BEGIN PASSAGE FOR REVIEW

National TreasureThe Golden Light of the Most Victorious Kings Sutra

Save Image

image 全画面表示
  • 紫紙金字金光明最勝王経
  • 10 scrolls
  • Gold ink on purple-dyed paper Handscroll Gold boundary lines
  • Nara period/8th century
  • Nara National Museum
  • 759

  The Golden Light of the Most Victorious Kings Sutra comprises ten volumes that explains the protection of the state (kokka chingo) by the Four Heavenly Kings and other benevolent deities (Shoten Zenshin). It was translated into Chinese in Choan 3 (703) by the priest-translator Gijo of the Tang dynasty and introduced to Japan 15 years later.
  On the fourteenth day of the second month of Tempyo 13 (741), Emperor Shomu (701-756) ordered that two state-sponsored temples-one for monks (kokubun ji) and one for nuns ( kokubun ni ji)-should be built in every province in Japan. At that time, it was decided that a copy of the Golden Light of the Most Victorious Kings Sutra would be enshrined in the pagoda of each temple. The official name of the state-sponsored institutions was “Temples for the Protection of the State by the Golden Light of the Four Heavenly Kings.” Based on the contents of the Golden Light of the Most Victorious Kings Sutra, it was thought that these temples would provide protection for the nation through the power of the four defenders of Buddhism. This gold-lettered copy of the sutra is a masterwork, symbolizing the protection of the state afforded by Buddhism.

END PASSAGE FOR REVIEW
BEGIN RECORD SET

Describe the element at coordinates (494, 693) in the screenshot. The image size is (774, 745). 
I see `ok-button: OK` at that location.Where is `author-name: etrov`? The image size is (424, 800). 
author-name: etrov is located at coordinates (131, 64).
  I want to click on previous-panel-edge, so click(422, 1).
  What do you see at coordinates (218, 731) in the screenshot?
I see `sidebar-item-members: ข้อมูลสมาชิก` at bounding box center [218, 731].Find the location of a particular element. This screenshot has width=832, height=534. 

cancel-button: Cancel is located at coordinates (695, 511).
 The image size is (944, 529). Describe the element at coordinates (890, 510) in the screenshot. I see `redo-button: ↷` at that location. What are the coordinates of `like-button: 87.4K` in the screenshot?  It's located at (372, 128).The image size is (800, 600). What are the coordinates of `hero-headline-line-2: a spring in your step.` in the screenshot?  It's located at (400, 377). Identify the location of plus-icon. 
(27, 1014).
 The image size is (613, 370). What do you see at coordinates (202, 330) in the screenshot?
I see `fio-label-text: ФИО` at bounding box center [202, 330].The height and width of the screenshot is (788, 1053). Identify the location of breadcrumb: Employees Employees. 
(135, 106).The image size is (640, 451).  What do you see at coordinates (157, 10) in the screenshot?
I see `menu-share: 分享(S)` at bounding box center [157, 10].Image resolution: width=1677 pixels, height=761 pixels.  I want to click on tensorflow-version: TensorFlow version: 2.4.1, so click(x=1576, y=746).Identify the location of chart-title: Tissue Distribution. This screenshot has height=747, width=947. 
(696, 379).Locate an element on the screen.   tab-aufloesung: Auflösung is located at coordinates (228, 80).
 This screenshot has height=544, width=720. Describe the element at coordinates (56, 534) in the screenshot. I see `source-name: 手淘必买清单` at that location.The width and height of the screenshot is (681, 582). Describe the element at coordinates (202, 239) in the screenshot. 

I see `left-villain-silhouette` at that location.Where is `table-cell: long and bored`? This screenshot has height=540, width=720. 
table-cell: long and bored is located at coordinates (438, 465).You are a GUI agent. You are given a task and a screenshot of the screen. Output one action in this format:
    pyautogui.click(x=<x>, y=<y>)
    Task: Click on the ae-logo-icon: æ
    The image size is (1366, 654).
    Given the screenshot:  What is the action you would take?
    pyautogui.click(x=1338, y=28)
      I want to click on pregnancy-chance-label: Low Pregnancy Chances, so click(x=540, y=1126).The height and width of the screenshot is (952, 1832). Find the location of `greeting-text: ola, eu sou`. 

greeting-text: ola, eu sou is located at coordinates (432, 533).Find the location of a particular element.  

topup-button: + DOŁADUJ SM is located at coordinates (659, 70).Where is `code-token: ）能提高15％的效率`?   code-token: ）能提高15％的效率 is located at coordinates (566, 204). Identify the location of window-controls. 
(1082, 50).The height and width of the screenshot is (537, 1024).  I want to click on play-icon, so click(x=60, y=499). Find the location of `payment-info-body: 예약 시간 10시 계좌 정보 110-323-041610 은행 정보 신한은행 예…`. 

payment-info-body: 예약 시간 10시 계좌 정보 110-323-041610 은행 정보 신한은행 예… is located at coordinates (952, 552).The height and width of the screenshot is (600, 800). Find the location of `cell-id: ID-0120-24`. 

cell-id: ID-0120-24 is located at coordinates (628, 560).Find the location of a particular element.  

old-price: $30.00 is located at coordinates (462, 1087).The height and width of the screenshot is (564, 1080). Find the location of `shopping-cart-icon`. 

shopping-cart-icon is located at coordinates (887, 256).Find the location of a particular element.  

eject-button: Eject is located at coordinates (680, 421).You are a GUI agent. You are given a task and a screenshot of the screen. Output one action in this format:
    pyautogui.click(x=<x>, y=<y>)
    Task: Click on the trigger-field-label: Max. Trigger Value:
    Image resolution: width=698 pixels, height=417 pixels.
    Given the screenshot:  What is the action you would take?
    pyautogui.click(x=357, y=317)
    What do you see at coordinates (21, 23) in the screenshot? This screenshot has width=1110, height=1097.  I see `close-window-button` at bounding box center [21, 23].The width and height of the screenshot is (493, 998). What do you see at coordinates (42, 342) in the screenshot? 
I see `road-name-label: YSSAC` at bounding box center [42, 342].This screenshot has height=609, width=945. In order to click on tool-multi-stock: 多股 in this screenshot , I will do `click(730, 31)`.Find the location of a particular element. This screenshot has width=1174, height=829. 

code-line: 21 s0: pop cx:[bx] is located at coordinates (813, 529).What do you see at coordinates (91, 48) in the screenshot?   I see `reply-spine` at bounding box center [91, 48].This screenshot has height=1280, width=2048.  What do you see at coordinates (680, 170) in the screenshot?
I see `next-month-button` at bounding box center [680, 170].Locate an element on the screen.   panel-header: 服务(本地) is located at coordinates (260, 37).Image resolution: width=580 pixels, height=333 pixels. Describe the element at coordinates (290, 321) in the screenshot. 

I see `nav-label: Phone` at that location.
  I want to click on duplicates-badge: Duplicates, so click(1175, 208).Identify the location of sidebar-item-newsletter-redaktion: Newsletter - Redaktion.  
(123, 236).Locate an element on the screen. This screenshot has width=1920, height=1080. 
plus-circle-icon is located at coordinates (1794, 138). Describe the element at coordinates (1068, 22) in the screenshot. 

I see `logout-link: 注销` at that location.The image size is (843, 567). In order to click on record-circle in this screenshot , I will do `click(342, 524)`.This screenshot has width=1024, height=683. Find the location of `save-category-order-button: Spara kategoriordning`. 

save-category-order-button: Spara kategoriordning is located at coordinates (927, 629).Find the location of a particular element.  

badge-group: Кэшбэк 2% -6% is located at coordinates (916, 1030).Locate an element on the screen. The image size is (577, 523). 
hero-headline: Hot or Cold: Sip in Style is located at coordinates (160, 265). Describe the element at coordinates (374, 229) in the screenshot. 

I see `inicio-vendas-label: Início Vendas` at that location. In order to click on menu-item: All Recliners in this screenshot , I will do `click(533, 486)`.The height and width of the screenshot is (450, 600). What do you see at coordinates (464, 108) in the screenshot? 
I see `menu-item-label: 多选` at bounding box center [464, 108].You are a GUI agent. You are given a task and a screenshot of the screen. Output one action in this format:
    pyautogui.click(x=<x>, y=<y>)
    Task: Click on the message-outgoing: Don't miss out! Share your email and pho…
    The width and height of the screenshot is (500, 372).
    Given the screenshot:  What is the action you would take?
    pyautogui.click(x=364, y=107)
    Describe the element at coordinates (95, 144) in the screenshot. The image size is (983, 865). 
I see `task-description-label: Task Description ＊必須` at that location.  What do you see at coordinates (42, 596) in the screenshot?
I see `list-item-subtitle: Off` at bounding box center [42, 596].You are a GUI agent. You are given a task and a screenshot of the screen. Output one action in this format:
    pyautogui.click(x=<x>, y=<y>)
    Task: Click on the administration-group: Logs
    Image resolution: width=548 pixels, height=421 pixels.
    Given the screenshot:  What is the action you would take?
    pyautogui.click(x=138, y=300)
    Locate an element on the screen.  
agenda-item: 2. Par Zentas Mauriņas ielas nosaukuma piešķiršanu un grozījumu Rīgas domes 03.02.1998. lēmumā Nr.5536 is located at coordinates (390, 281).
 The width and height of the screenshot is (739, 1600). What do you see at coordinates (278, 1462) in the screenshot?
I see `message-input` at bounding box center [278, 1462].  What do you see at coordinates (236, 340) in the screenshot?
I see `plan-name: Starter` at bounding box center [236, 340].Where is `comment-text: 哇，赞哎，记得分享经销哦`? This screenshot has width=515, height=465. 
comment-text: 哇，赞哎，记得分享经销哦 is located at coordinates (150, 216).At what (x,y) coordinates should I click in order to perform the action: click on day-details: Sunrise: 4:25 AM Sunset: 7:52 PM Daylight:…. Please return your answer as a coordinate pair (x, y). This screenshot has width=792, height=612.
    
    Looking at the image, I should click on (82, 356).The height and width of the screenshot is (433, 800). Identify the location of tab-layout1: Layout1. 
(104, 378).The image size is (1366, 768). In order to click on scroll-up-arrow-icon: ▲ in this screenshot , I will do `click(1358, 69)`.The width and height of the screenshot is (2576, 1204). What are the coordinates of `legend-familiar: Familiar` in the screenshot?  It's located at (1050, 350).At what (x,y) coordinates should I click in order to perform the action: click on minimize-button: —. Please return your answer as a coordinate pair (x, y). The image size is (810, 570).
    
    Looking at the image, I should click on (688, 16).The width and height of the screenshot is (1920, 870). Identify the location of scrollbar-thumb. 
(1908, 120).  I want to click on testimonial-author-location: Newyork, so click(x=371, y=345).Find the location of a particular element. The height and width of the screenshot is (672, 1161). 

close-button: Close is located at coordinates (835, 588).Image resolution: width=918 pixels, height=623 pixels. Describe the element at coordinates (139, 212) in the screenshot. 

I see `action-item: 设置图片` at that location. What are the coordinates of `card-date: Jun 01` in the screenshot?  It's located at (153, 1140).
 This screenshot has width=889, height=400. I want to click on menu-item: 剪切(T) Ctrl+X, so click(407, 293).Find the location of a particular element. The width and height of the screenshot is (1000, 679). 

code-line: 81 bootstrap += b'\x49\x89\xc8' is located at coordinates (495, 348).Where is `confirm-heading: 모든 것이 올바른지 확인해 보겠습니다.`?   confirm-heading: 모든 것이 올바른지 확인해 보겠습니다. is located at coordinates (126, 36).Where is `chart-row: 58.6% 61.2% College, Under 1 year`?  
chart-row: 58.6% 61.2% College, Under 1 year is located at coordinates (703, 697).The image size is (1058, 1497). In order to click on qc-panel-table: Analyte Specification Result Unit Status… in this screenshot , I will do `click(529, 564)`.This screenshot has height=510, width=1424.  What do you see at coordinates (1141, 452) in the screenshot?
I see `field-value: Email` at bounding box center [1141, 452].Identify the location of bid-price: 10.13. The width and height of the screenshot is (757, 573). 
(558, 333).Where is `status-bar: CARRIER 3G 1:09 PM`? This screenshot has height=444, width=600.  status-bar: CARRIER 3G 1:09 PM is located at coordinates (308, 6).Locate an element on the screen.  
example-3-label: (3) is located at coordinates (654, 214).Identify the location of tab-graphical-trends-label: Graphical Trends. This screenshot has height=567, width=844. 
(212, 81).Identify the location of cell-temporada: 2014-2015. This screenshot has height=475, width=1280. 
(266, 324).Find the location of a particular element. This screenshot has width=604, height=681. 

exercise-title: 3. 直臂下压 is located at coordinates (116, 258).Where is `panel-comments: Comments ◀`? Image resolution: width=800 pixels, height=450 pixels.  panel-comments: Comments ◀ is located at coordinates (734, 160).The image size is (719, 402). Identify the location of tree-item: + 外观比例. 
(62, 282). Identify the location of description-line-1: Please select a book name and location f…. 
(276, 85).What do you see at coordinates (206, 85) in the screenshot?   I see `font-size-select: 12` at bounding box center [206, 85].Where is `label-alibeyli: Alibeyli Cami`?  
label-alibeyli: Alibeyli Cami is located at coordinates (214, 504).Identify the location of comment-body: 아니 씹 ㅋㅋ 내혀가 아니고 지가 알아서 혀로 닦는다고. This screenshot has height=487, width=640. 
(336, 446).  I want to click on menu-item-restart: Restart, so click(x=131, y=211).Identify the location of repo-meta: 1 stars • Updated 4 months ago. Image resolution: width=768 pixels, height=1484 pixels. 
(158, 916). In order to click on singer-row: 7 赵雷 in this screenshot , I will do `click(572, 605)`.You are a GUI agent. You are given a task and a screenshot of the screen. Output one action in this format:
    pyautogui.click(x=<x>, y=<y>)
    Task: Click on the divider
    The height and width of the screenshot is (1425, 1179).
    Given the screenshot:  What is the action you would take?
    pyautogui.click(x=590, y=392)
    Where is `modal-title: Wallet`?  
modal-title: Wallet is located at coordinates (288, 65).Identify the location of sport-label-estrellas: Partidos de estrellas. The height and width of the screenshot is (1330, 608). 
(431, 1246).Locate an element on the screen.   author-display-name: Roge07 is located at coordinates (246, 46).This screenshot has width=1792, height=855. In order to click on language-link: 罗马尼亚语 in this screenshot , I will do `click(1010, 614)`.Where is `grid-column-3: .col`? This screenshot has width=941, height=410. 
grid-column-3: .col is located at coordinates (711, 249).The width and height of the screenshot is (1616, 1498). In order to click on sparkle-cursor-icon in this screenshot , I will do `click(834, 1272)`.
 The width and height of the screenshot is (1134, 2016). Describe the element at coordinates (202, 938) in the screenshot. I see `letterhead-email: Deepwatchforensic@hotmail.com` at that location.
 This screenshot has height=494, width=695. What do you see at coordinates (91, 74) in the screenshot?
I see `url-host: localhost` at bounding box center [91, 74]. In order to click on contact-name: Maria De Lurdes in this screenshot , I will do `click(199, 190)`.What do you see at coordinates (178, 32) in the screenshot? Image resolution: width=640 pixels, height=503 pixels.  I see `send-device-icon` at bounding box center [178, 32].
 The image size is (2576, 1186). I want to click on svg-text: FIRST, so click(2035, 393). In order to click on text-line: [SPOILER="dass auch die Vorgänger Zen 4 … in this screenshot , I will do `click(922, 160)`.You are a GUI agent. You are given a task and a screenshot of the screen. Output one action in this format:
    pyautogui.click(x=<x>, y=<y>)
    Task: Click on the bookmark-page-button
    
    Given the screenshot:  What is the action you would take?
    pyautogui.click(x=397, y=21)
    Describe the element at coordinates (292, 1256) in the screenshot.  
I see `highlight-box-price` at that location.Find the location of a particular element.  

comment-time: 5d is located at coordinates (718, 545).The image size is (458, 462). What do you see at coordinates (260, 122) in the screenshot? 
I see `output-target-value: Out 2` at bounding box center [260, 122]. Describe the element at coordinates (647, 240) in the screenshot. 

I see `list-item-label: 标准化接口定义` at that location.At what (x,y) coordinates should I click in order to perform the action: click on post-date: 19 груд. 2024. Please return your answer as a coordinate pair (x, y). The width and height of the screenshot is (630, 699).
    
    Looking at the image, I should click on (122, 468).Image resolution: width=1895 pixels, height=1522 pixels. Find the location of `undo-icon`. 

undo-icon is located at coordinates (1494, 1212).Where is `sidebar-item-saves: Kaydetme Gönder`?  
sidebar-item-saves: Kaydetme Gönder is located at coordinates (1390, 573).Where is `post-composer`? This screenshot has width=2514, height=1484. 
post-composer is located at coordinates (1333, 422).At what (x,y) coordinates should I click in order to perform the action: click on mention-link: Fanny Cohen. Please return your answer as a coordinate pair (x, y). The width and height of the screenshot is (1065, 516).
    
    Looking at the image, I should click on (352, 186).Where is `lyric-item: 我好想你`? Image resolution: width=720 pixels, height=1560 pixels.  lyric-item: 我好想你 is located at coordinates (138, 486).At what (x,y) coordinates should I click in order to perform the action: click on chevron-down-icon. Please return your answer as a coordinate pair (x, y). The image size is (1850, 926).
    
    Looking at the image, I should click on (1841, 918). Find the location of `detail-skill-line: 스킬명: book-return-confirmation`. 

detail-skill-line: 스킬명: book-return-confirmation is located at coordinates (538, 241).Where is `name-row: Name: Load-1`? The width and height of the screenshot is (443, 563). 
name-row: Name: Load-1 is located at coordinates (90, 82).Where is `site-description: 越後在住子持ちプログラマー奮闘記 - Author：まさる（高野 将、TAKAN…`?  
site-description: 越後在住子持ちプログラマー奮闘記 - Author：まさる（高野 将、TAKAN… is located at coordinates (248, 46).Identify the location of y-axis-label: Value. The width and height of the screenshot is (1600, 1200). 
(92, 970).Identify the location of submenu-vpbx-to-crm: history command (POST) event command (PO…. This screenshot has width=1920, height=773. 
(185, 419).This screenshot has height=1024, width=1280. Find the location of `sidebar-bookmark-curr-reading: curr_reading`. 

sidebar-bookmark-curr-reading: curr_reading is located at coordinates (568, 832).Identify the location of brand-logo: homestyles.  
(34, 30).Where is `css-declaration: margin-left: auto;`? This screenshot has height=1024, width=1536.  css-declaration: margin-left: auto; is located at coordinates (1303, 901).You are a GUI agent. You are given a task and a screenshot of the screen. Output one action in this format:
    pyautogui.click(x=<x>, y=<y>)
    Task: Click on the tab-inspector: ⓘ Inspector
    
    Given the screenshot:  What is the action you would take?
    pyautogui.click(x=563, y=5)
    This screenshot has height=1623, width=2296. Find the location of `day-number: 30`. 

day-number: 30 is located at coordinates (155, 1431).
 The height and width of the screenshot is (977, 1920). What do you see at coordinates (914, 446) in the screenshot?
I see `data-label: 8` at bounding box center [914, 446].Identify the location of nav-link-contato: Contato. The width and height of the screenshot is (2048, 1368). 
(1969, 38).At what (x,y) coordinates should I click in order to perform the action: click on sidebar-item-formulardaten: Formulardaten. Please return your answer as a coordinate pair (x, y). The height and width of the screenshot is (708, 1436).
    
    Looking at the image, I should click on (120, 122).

END RECORD SET

▶ _GOAL OF THE EXERCISE_:
In the sutra description, starting at "image 全画面表示" and ending at "15 years later.", write the passage again with "monk-translator" substituted for "priest-translator".

▶ _WRITTEN ANSWER_:
image 全画面表示
  • 紫紙金字金光明最勝王経
  • 10 scrolls
  • Gold ink on purple-dyed paper Handscroll Gold boundary lines
  • Nara period/8th century
  • Nara National Museum
  • 759

  The Golden Light of the Most Victorious Kings Sutra comprises ten volumes that explains the protection of the state (kokka chingo) by the Four Heavenly Kings and other benevolent deities (Shoten Zenshin). It was translated into Chinese in Choan 3 (703) by the monk-translator Gijo of the Tang dynasty and introduced to Japan 15 years later.